**Reading text**
+ + + + + + +

Anthropic has unveiled Claude Mythos Preview, an advanced language model with exceptional capabilities in identifying and autonomously exploiting previously unknown zero-day vulnerabilities. To ensure these powerful tools are utilized for defensive purposes, the company has initiated Project Glasswing, collaborating with industry partners to patch critical software systems.
Claude Mythos Preview represents a significant advancement over earlier models like Opus 4.6, which could detect bugs but struggled to develop functional exploits. In internal tests using open-source software, the new model successfully achieved full control-flow hijacking on ten fully patched targets. These sophisticated offensive skills emerged naturally from the model’s overall improvements in logical reasoning and autonomous coding, rather than being explicitly programmed.
Autonomous Exploit Generation
The model can autonomously chain together multiple software flaws to create highly complex attacks that bypass modern security boundaries. For instance, it successfully developed web browser exploits that evaded strict sandboxes and bypassed kernel address space layout randomization (KASLR) to gain elevated privileges.
Due to its high level of automation, even users without formal cybersecurity training have used it to generate fully functional remote code execution exploits overnight. When applied to real-world software, the AI agent discovered critical zero-day bugs that had remained undetected by human researchers for decades.
Notably, it identified a 27-year-old memory corruption vulnerability in OpenBSD, an operating system renowned for its rigorous security standards. Additionally, it found a 16-year-old flaw in the extensively audited FFmpeg media library by analyzing how the software decodes specific video frames.

+ + + + + + +

**Source data**

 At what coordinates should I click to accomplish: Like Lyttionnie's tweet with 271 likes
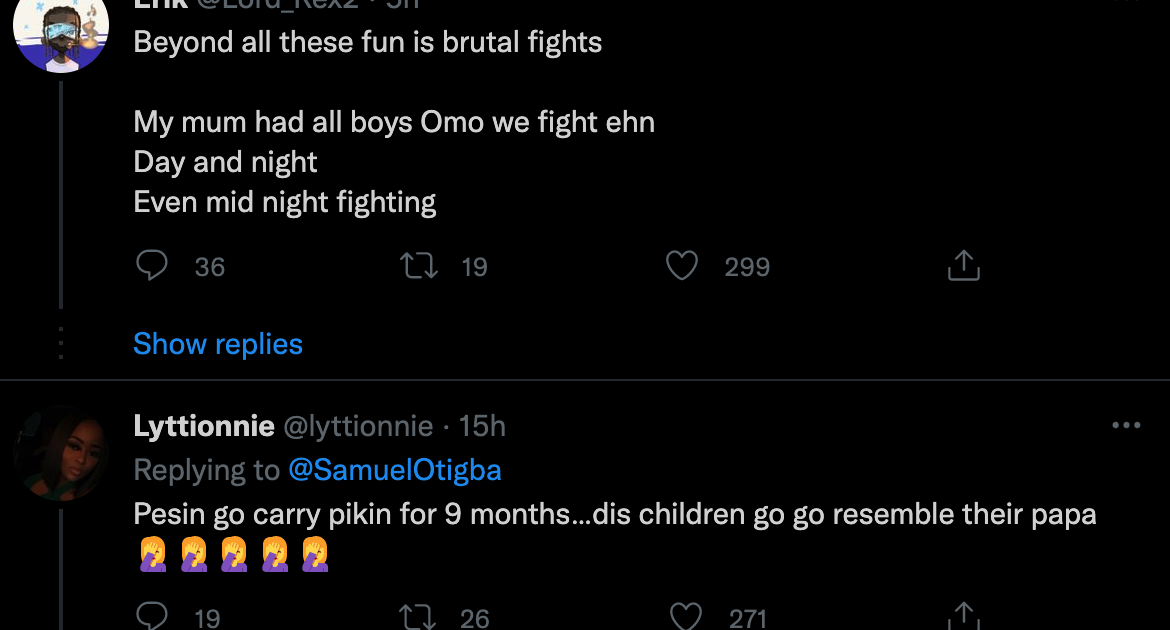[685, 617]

+ + + + + + +

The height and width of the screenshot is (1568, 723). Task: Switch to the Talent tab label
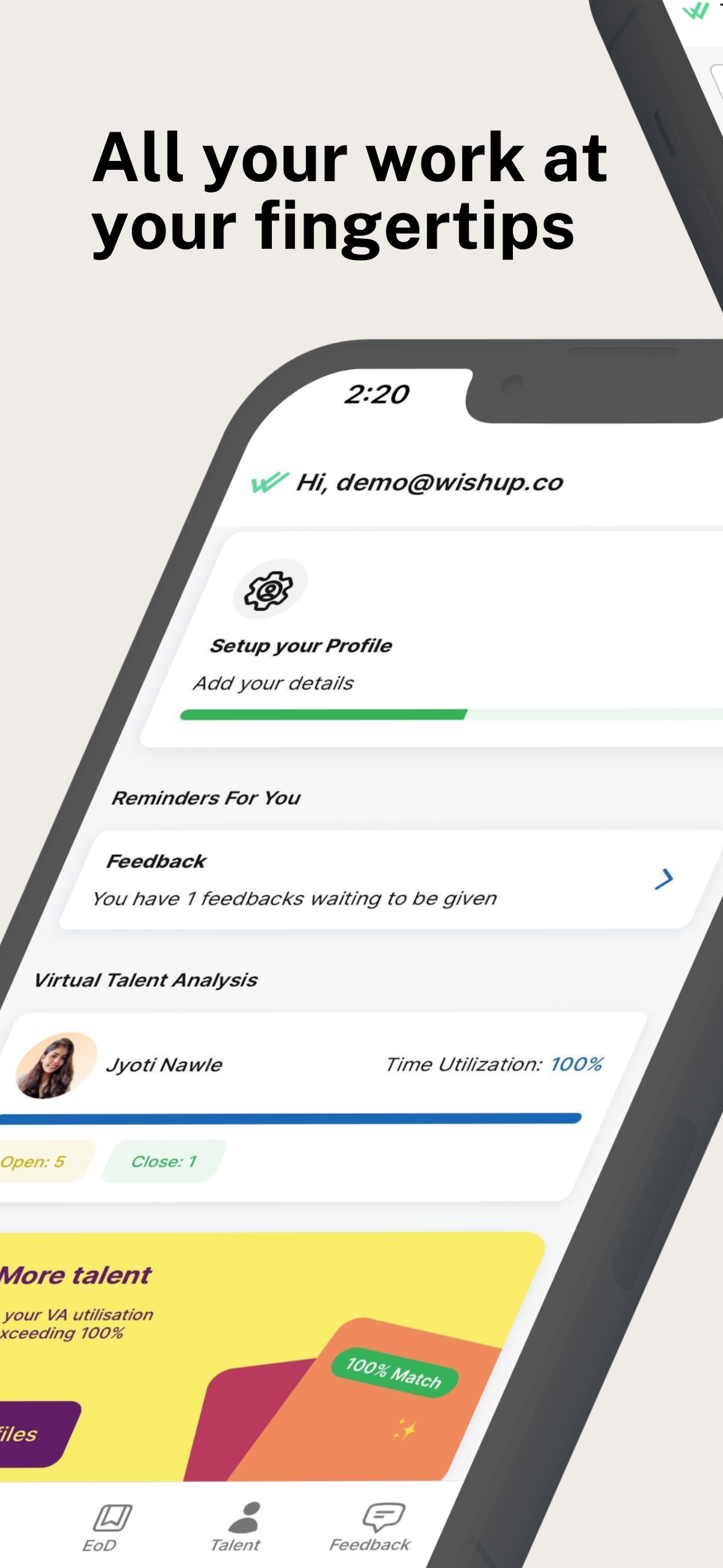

+ + + + + + +

**What you should do**
Could you pick up the article above about Claude Mythos Preview and its zero-day exploit findings, continuing it from its last sentence?

**Response**
The OpenBSD vulnerability was caused by a complex signed integer overflow in the network transmission control protocol, which the AI exploited to trigger a system crash. The FFmpeg bug resulted from a mismatch in integer sizes and memory initialization, allowing an attacker to force the program to write out-of-bounds data.
To uncover these flaws, the AI operates within an isolated testing environment where it reads source code, tests hypotheses, and writes proof-of-concept exploits entirely on its own.
Anthropic acknowledges that releasing such a powerful vulnerability-discovery tool could temporarily provide malicious hackers with a dangerous advantage. To mitigate this risk, Project Glasswing restricts initial access to trusted defenders who can use the model to address deep-seated bugs before they are actively exploited in the wild.
Ultimately, security experts believe that as the industry adapts, these advanced AI models will become essential defensive tools, significantly enhancing the global software ecosystem’s security.